# TASK TO CARRY OUT
Copy the following data line for line, keeping every character unchanged.

(Element and text location data)
-.-.-

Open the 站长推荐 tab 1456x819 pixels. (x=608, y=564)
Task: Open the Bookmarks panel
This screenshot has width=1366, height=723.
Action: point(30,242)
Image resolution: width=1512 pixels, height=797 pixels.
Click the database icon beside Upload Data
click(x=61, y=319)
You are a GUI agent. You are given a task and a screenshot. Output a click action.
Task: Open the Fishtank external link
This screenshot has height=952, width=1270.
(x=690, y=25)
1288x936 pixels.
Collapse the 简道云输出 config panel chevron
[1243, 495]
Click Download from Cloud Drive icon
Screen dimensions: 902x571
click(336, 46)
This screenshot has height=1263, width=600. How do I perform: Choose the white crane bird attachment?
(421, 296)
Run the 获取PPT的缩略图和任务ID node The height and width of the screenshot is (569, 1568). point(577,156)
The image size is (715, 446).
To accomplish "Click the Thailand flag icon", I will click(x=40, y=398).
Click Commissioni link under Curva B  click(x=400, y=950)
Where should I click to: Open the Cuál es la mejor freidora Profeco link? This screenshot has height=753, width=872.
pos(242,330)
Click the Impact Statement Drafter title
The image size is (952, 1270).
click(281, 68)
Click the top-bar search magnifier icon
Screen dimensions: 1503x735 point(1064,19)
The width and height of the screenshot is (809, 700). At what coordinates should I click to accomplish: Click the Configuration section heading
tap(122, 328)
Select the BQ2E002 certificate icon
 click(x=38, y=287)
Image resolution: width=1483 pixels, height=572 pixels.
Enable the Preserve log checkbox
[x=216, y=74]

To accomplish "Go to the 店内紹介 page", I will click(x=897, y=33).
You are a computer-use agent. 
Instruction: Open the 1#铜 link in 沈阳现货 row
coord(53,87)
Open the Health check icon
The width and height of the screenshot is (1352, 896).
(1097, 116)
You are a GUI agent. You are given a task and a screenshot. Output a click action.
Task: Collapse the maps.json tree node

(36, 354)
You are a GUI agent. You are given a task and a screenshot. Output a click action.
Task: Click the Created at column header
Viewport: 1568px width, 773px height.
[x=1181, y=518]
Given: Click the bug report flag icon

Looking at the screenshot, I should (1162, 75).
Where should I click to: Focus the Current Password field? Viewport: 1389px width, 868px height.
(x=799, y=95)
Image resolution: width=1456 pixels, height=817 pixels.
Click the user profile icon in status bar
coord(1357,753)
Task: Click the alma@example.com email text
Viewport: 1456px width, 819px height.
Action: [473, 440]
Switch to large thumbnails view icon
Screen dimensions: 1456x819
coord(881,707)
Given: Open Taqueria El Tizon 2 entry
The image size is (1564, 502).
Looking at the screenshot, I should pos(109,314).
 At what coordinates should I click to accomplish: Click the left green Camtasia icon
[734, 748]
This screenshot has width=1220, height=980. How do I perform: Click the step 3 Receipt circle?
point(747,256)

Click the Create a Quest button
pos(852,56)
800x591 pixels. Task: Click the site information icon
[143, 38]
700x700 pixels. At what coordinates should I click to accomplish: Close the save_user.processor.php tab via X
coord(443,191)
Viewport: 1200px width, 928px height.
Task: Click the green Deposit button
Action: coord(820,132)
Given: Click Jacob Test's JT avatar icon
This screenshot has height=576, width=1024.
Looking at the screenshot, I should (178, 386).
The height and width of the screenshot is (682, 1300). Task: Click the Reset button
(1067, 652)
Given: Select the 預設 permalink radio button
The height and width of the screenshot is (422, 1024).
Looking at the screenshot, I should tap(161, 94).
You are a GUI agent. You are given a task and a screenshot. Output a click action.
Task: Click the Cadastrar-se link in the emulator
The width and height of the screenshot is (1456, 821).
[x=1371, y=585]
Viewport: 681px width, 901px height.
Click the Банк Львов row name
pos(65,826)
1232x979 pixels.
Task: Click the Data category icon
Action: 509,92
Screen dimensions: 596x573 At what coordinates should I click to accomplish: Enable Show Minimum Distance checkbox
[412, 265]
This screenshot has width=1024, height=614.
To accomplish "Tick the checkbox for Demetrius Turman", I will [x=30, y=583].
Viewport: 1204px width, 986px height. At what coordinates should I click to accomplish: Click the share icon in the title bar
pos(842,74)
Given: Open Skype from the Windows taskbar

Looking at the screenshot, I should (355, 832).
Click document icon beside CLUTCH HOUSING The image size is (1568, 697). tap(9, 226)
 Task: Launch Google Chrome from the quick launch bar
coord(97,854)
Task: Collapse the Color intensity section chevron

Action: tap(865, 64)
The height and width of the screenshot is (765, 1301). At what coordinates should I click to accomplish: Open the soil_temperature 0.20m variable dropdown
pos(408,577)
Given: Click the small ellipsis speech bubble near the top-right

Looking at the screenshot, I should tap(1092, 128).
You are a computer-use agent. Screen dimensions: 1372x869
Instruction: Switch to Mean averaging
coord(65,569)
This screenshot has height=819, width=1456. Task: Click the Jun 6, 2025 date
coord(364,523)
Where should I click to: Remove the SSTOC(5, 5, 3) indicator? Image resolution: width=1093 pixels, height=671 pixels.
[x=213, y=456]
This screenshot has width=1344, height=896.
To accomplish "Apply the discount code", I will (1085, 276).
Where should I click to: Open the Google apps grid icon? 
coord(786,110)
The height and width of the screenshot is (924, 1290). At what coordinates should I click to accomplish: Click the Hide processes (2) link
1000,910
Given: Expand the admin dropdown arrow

-.-.-

# WRITTEN SOLUTION
Open the 站长推荐 tab 1456x819 pixels. (x=608, y=564)
Task: Open the Bookmarks panel
This screenshot has width=1366, height=723.
Action: point(30,242)
Image resolution: width=1512 pixels, height=797 pixels.
Click the database icon beside Upload Data
click(x=61, y=319)
You are a GUI agent. You are given a task and a screenshot. Output a click action.
Task: Open the Fishtank external link
This screenshot has height=952, width=1270.
(x=690, y=25)
1288x936 pixels.
Collapse the 简道云输出 config panel chevron
[1243, 495]
Click Download from Cloud Drive icon
Screen dimensions: 902x571
click(336, 46)
This screenshot has height=1263, width=600. How do I perform: Choose the white crane bird attachment?
(421, 296)
Run the 获取PPT的缩略图和任务ID node The height and width of the screenshot is (569, 1568). point(577,156)
The image size is (715, 446).
To accomplish "Click the Thailand flag icon", I will click(x=40, y=398).
Click Commissioni link under Curva B  click(x=400, y=950)
Where should I click to: Open the Cuál es la mejor freidora Profeco link? This screenshot has height=753, width=872.
pos(242,330)
Click the Impact Statement Drafter title
The image size is (952, 1270).
click(281, 68)
Click the top-bar search magnifier icon
Screen dimensions: 1503x735 point(1064,19)
The width and height of the screenshot is (809, 700). At what coordinates should I click to accomplish: Click the Configuration section heading
tap(122, 328)
Select the BQ2E002 certificate icon
 click(x=38, y=287)
Image resolution: width=1483 pixels, height=572 pixels.
Enable the Preserve log checkbox
[x=216, y=74]

To accomplish "Go to the 店内紹介 page", I will click(x=897, y=33).
You are a computer-use agent. 
Instruction: Open the 1#铜 link in 沈阳现货 row
coord(53,87)
Open the Health check icon
The width and height of the screenshot is (1352, 896).
(1097, 116)
You are a GUI agent. You are given a task and a screenshot. Output a click action.
Task: Collapse the maps.json tree node

(36, 354)
You are a GUI agent. You are given a task and a screenshot. Output a click action.
Task: Click the Created at column header
Viewport: 1568px width, 773px height.
[x=1181, y=518]
Given: Click the bug report flag icon

Looking at the screenshot, I should (1162, 75).
Where should I click to: Focus the Current Password field? Viewport: 1389px width, 868px height.
(x=799, y=95)
Image resolution: width=1456 pixels, height=817 pixels.
Click the user profile icon in status bar
coord(1357,753)
Task: Click the alma@example.com email text
Viewport: 1456px width, 819px height.
Action: [473, 440]
Switch to large thumbnails view icon
Screen dimensions: 1456x819
coord(881,707)
Given: Open Taqueria El Tizon 2 entry
The image size is (1564, 502).
Looking at the screenshot, I should pos(109,314).
 At what coordinates should I click to accomplish: Click the left green Camtasia icon
[734, 748]
This screenshot has width=1220, height=980. How do I perform: Click the step 3 Receipt circle?
point(747,256)

Click the Create a Quest button
pos(852,56)
800x591 pixels. Task: Click the site information icon
[143, 38]
700x700 pixels. At what coordinates should I click to accomplish: Close the save_user.processor.php tab via X
coord(443,191)
Viewport: 1200px width, 928px height.
Task: Click the green Deposit button
Action: coord(820,132)
Given: Click Jacob Test's JT avatar icon
This screenshot has height=576, width=1024.
Looking at the screenshot, I should (178, 386).
The height and width of the screenshot is (682, 1300). Task: Click the Reset button
(1067, 652)
Given: Select the 預設 permalink radio button
The height and width of the screenshot is (422, 1024).
Looking at the screenshot, I should tap(161, 94).
You are a GUI agent. You are given a task and a screenshot. Output a click action.
Task: Click the Cadastrar-se link in the emulator
The width and height of the screenshot is (1456, 821).
[x=1371, y=585]
Viewport: 681px width, 901px height.
Click the Банк Львов row name
pos(65,826)
1232x979 pixels.
Task: Click the Data category icon
Action: 509,92
Screen dimensions: 596x573 At what coordinates should I click to accomplish: Enable Show Minimum Distance checkbox
[412, 265]
This screenshot has width=1024, height=614.
To accomplish "Tick the checkbox for Demetrius Turman", I will [x=30, y=583].
Viewport: 1204px width, 986px height. At what coordinates should I click to accomplish: Click the share icon in the title bar
pos(842,74)
Given: Open Skype from the Windows taskbar

Looking at the screenshot, I should (355, 832).
Click document icon beside CLUTCH HOUSING The image size is (1568, 697). tap(9, 226)
 Task: Launch Google Chrome from the quick launch bar
coord(97,854)
Task: Collapse the Color intensity section chevron

Action: tap(865, 64)
The height and width of the screenshot is (765, 1301). At what coordinates should I click to accomplish: Open the soil_temperature 0.20m variable dropdown
pos(408,577)
Given: Click the small ellipsis speech bubble near the top-right

Looking at the screenshot, I should tap(1092, 128).
You are a computer-use agent. Screen dimensions: 1372x869
Instruction: Switch to Mean averaging
coord(65,569)
This screenshot has height=819, width=1456. Task: Click the Jun 6, 2025 date
coord(364,523)
Where should I click to: Remove the SSTOC(5, 5, 3) indicator? Image resolution: width=1093 pixels, height=671 pixels.
[x=213, y=456]
This screenshot has width=1344, height=896.
To accomplish "Apply the discount code", I will (1085, 276).
Where should I click to: Open the Google apps grid icon? 
coord(786,110)
The height and width of the screenshot is (924, 1290). At what coordinates should I click to accomplish: Click the Hide processes (2) link
1000,910
Given: Expand the admin dropdown arrow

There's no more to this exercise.